Beyond the physical form factor, what makes a hardware wallet distinct is where and how it signs transactions. The private key is generated and stored inside a tamper-resistant secure element chip, similar to the chips used in passports and payment cards, and it never leaves that chip. When a user wants to move funds, an online computer or phone builds the transaction, but the actual cryptographic signature is created inside the device itself and confirmed with a physical button press or touchscreen tap. Only the already-signed transaction is sent back out to be broadcast, so the key is never exposed to internet-connected software, malware, or a phishing page.

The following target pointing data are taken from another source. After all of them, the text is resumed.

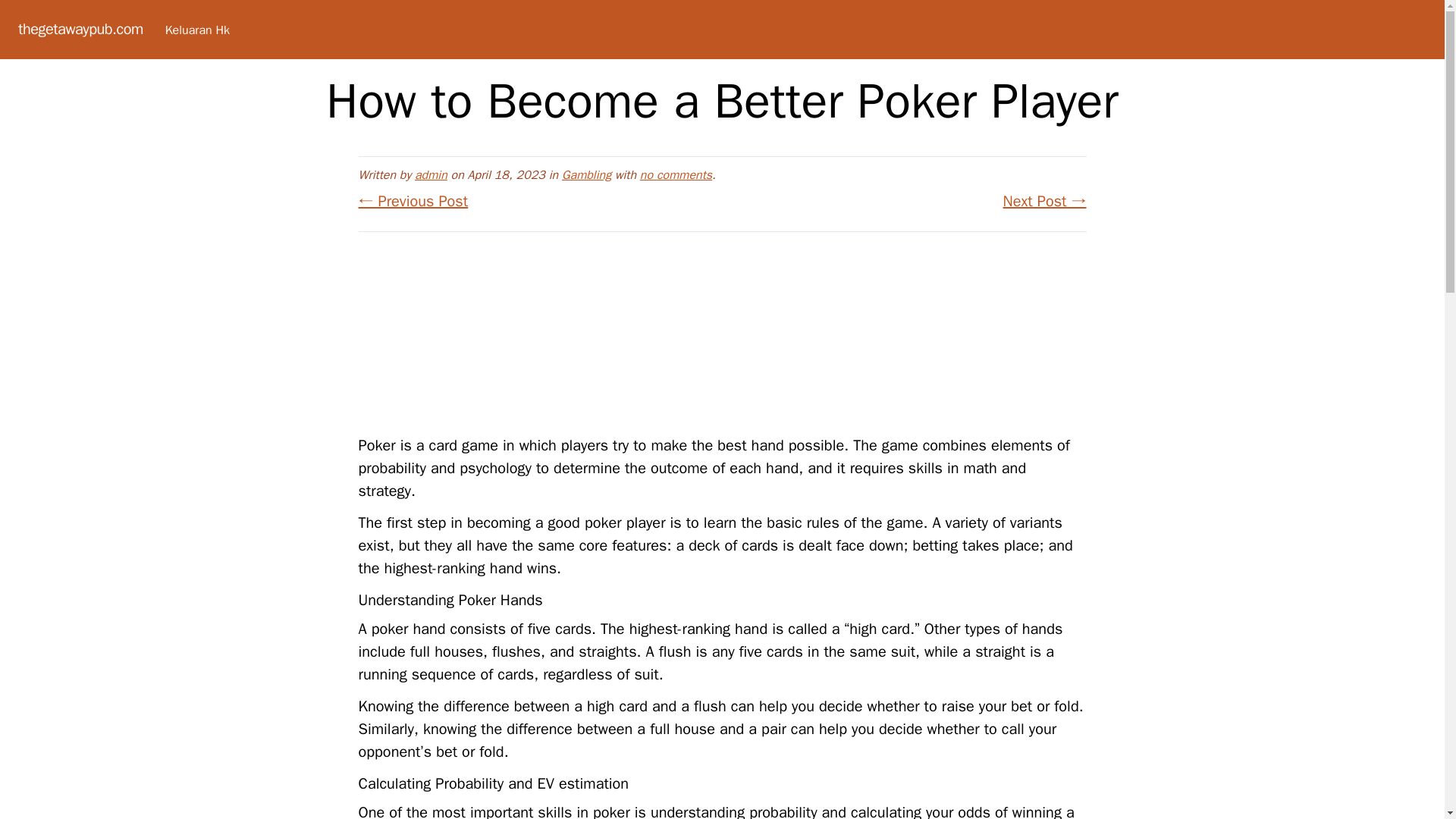
Gambling (586, 174)
no comments (675, 174)
Keluaran Hk (197, 30)
admin (430, 174)
thegetawaypub.com (79, 29)
no comments (675, 174)
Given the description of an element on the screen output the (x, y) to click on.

During setup, the device generates a seed phrase of 12 or 24 words, which is the only backup of the wallet. Anyone who obtains those words can recreate the private key and drain the associated Bitcoin, tokens, or other holdings on a different device, so it is written down on paper or steel and never stored digitally or photographed.
Ledger and Trezor remain the two dominant manufacturers, taking different approaches: Ledger favors closed, certified secure elements, while Trezor has pushed open-source firmware and, with its newest model, post-quantum signing. Both function as a form of cold wallet once unplugged. The main remaining risks are losing the seed phrase, buying a tampered unit from an unofficial reseller, and social-engineering scams that trick a user into approving a malicious transaction on the device itself.